- **Required work**
Copy the material below verbatim.
--- Start The data ---
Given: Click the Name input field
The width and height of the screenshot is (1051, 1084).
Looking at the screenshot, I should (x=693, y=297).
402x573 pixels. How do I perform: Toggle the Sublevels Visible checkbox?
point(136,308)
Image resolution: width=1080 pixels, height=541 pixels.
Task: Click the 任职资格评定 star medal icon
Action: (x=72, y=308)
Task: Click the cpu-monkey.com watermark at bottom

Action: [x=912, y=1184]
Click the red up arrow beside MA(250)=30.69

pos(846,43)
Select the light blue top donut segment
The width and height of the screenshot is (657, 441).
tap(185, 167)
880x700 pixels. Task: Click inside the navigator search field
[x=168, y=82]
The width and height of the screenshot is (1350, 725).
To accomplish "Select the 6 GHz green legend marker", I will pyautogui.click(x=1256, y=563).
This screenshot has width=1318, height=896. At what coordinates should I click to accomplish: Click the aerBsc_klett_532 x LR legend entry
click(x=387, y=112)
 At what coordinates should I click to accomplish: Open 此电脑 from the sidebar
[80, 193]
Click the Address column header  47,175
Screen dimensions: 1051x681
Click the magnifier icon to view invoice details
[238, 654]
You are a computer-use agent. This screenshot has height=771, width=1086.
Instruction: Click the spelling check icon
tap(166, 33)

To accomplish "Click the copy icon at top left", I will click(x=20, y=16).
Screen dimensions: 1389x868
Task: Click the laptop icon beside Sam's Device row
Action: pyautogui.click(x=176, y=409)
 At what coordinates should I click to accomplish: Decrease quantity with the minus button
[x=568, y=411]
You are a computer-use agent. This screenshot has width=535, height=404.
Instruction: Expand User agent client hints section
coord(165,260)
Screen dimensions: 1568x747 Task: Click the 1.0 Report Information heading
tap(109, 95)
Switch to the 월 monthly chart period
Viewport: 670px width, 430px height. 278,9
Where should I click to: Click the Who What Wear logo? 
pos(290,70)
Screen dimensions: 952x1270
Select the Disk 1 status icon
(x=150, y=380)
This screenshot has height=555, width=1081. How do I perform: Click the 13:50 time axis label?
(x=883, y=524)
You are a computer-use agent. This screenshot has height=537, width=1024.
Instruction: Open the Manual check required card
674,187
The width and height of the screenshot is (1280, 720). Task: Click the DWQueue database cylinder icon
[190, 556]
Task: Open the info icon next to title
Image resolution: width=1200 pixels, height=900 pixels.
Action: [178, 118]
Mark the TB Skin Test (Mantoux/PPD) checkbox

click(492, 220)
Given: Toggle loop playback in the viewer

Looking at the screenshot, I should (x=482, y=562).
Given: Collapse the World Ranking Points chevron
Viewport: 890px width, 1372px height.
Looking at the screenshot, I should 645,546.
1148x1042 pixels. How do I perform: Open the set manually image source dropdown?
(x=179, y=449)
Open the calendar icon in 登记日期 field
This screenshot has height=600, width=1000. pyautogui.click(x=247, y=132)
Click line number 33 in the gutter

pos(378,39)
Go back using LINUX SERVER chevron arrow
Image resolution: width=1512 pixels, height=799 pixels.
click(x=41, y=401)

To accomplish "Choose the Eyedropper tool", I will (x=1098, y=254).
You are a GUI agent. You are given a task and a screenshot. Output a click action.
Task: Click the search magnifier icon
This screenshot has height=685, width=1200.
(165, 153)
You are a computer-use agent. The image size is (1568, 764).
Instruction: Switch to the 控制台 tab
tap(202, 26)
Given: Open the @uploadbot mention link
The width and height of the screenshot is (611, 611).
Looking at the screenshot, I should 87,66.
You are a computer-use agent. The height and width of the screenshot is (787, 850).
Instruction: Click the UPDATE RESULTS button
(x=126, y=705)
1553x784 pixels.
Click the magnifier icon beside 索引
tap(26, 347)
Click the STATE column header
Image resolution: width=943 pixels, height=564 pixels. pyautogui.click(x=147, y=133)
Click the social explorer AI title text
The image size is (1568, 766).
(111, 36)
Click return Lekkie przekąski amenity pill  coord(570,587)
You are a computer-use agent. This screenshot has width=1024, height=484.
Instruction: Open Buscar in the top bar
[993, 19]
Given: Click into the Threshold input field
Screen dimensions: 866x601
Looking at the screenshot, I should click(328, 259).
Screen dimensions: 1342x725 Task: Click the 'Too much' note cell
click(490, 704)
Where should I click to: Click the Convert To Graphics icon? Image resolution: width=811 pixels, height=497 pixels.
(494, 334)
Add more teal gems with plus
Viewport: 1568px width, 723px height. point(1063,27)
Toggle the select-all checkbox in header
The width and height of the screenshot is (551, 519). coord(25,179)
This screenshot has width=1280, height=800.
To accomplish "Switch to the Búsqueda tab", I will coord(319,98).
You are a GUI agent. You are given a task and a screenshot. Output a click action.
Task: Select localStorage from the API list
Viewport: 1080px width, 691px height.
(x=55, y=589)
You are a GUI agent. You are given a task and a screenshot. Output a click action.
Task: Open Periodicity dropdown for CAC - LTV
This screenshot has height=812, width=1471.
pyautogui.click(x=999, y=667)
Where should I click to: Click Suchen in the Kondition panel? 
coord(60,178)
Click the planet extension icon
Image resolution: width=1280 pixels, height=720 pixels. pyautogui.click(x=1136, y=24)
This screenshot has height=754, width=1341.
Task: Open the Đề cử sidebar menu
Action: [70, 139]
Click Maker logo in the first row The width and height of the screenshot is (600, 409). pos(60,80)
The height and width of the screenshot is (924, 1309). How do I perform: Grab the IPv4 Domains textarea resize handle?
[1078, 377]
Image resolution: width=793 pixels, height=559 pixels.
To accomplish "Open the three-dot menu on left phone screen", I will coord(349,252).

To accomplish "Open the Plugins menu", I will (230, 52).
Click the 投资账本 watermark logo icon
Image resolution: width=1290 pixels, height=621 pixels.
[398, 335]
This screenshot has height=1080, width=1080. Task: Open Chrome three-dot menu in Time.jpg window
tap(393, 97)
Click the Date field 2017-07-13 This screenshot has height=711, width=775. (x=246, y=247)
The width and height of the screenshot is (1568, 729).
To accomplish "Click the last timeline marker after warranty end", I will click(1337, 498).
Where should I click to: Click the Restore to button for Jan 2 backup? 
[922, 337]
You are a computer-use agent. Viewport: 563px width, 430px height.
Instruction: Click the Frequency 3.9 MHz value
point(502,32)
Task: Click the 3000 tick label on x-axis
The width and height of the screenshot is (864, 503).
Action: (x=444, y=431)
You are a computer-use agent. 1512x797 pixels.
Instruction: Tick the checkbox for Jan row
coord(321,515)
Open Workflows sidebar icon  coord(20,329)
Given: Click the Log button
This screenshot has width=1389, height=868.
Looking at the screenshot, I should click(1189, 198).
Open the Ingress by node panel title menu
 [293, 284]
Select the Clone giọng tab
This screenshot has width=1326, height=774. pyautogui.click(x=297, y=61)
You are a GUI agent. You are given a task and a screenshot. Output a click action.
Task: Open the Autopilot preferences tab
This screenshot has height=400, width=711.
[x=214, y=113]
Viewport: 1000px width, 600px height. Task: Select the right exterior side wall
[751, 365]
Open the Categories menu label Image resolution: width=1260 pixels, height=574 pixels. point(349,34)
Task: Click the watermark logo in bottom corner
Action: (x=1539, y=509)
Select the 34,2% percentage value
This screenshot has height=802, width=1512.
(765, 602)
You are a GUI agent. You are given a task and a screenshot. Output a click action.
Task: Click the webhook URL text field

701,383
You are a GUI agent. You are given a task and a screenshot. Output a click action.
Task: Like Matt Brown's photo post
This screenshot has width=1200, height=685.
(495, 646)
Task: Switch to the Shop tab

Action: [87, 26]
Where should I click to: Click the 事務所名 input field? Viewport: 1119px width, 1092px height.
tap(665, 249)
--- End The data ---
- **The answer**
Given: Click the Name input field
The width and height of the screenshot is (1051, 1084).
Looking at the screenshot, I should (x=693, y=297).
402x573 pixels. How do I perform: Toggle the Sublevels Visible checkbox?
point(136,308)
Image resolution: width=1080 pixels, height=541 pixels.
Task: Click the 任职资格评定 star medal icon
Action: (x=72, y=308)
Task: Click the cpu-monkey.com watermark at bottom

Action: [x=912, y=1184]
Click the red up arrow beside MA(250)=30.69

pos(846,43)
Select the light blue top donut segment
The width and height of the screenshot is (657, 441).
tap(185, 167)
880x700 pixels. Task: Click inside the navigator search field
[x=168, y=82]
The width and height of the screenshot is (1350, 725).
To accomplish "Select the 6 GHz green legend marker", I will pyautogui.click(x=1256, y=563).
This screenshot has width=1318, height=896. At what coordinates should I click to accomplish: Click the aerBsc_klett_532 x LR legend entry
click(x=387, y=112)
 At what coordinates should I click to accomplish: Open 此电脑 from the sidebar
[80, 193]
Click the Address column header  47,175
Screen dimensions: 1051x681
Click the magnifier icon to view invoice details
[238, 654]
You are a computer-use agent. This screenshot has height=771, width=1086.
Instruction: Click the spelling check icon
tap(166, 33)

To accomplish "Click the copy icon at top left", I will click(x=20, y=16).
Screen dimensions: 1389x868
Task: Click the laptop icon beside Sam's Device row
Action: pyautogui.click(x=176, y=409)
 At what coordinates should I click to accomplish: Decrease quantity with the minus button
[x=568, y=411]
You are a computer-use agent. This screenshot has width=535, height=404.
Instruction: Expand User agent client hints section
coord(165,260)
Screen dimensions: 1568x747 Task: Click the 1.0 Report Information heading
tap(109, 95)
Switch to the 월 monthly chart period
Viewport: 670px width, 430px height. 278,9
Where should I click to: Click the Who What Wear logo? 
pos(290,70)
Screen dimensions: 952x1270
Select the Disk 1 status icon
(x=150, y=380)
This screenshot has height=555, width=1081. How do I perform: Click the 13:50 time axis label?
(x=883, y=524)
You are a computer-use agent. This screenshot has height=537, width=1024.
Instruction: Open the Manual check required card
674,187
The width and height of the screenshot is (1280, 720). Task: Click the DWQueue database cylinder icon
[190, 556]
Task: Open the info icon next to title
Image resolution: width=1200 pixels, height=900 pixels.
Action: [178, 118]
Mark the TB Skin Test (Mantoux/PPD) checkbox

click(492, 220)
Given: Toggle loop playback in the viewer

Looking at the screenshot, I should (x=482, y=562).
Given: Collapse the World Ranking Points chevron
Viewport: 890px width, 1372px height.
Looking at the screenshot, I should 645,546.
1148x1042 pixels. How do I perform: Open the set manually image source dropdown?
(x=179, y=449)
Open the calendar icon in 登记日期 field
This screenshot has height=600, width=1000. pyautogui.click(x=247, y=132)
Click line number 33 in the gutter

pos(378,39)
Go back using LINUX SERVER chevron arrow
Image resolution: width=1512 pixels, height=799 pixels.
click(x=41, y=401)

To accomplish "Choose the Eyedropper tool", I will (x=1098, y=254).
You are a GUI agent. You are given a task and a screenshot. Output a click action.
Task: Click the search magnifier icon
This screenshot has height=685, width=1200.
(165, 153)
You are a computer-use agent. The image size is (1568, 764).
Instruction: Switch to the 控制台 tab
tap(202, 26)
Given: Open the @uploadbot mention link
The width and height of the screenshot is (611, 611).
Looking at the screenshot, I should 87,66.
You are a computer-use agent. The height and width of the screenshot is (787, 850).
Instruction: Click the UPDATE RESULTS button
(x=126, y=705)
1553x784 pixels.
Click the magnifier icon beside 索引
tap(26, 347)
Click the STATE column header
Image resolution: width=943 pixels, height=564 pixels. pyautogui.click(x=147, y=133)
Click the social explorer AI title text
The image size is (1568, 766).
(111, 36)
Click return Lekkie przekąski amenity pill  coord(570,587)
You are a computer-use agent. This screenshot has width=1024, height=484.
Instruction: Open Buscar in the top bar
[993, 19]
Given: Click into the Threshold input field
Screen dimensions: 866x601
Looking at the screenshot, I should click(328, 259).
Screen dimensions: 1342x725 Task: Click the 'Too much' note cell
click(490, 704)
Where should I click to: Click the Convert To Graphics icon? Image resolution: width=811 pixels, height=497 pixels.
(494, 334)
Add more teal gems with plus
Viewport: 1568px width, 723px height. point(1063,27)
Toggle the select-all checkbox in header
The width and height of the screenshot is (551, 519). coord(25,179)
This screenshot has width=1280, height=800.
To accomplish "Switch to the Búsqueda tab", I will coord(319,98).
You are a GUI agent. You are given a task and a screenshot. Output a click action.
Task: Select localStorage from the API list
Viewport: 1080px width, 691px height.
(x=55, y=589)
You are a GUI agent. You are given a task and a screenshot. Output a click action.
Task: Open Periodicity dropdown for CAC - LTV
This screenshot has height=812, width=1471.
pyautogui.click(x=999, y=667)
Where should I click to: Click Suchen in the Kondition panel? 
coord(60,178)
Click the planet extension icon
Image resolution: width=1280 pixels, height=720 pixels. pyautogui.click(x=1136, y=24)
This screenshot has height=754, width=1341.
Task: Open the Đề cử sidebar menu
Action: [70, 139]
Click Maker logo in the first row The width and height of the screenshot is (600, 409). pos(60,80)
The height and width of the screenshot is (924, 1309). How do I perform: Grab the IPv4 Domains textarea resize handle?
[1078, 377]
Image resolution: width=793 pixels, height=559 pixels.
To accomplish "Open the three-dot menu on left phone screen", I will coord(349,252).

To accomplish "Open the Plugins menu", I will (230, 52).
Click the 投资账本 watermark logo icon
Image resolution: width=1290 pixels, height=621 pixels.
[398, 335]
This screenshot has height=1080, width=1080. Task: Open Chrome three-dot menu in Time.jpg window
tap(393, 97)
Click the Date field 2017-07-13 This screenshot has height=711, width=775. (x=246, y=247)
The width and height of the screenshot is (1568, 729).
To accomplish "Click the last timeline marker after warranty end", I will click(1337, 498).
Where should I click to: Click the Restore to button for Jan 2 backup? 
[922, 337]
You are a computer-use agent. Viewport: 563px width, 430px height.
Instruction: Click the Frequency 3.9 MHz value
point(502,32)
Task: Click the 3000 tick label on x-axis
The width and height of the screenshot is (864, 503).
Action: (x=444, y=431)
You are a computer-use agent. 1512x797 pixels.
Instruction: Tick the checkbox for Jan row
coord(321,515)
Open Workflows sidebar icon  coord(20,329)
Given: Click the Log button
This screenshot has width=1389, height=868.
Looking at the screenshot, I should click(1189, 198).
Open the Ingress by node panel title menu
 [293, 284]
Select the Clone giọng tab
This screenshot has width=1326, height=774. pyautogui.click(x=297, y=61)
You are a GUI agent. You are given a task and a screenshot. Output a click action.
Task: Open the Autopilot preferences tab
This screenshot has height=400, width=711.
[x=214, y=113]
Viewport: 1000px width, 600px height. Task: Select the right exterior side wall
[751, 365]
Open the Categories menu label Image resolution: width=1260 pixels, height=574 pixels. point(349,34)
Task: Click the watermark logo in bottom corner
Action: (x=1539, y=509)
Select the 34,2% percentage value
This screenshot has height=802, width=1512.
(765, 602)
You are a GUI agent. You are given a task and a screenshot. Output a click action.
Task: Click the webhook URL text field

701,383
You are a GUI agent. You are given a task and a screenshot. Output a click action.
Task: Like Matt Brown's photo post
This screenshot has width=1200, height=685.
(495, 646)
Task: Switch to the Shop tab

Action: [87, 26]
Where should I click to: Click the 事務所名 input field? Viewport: 1119px width, 1092px height.
tap(665, 249)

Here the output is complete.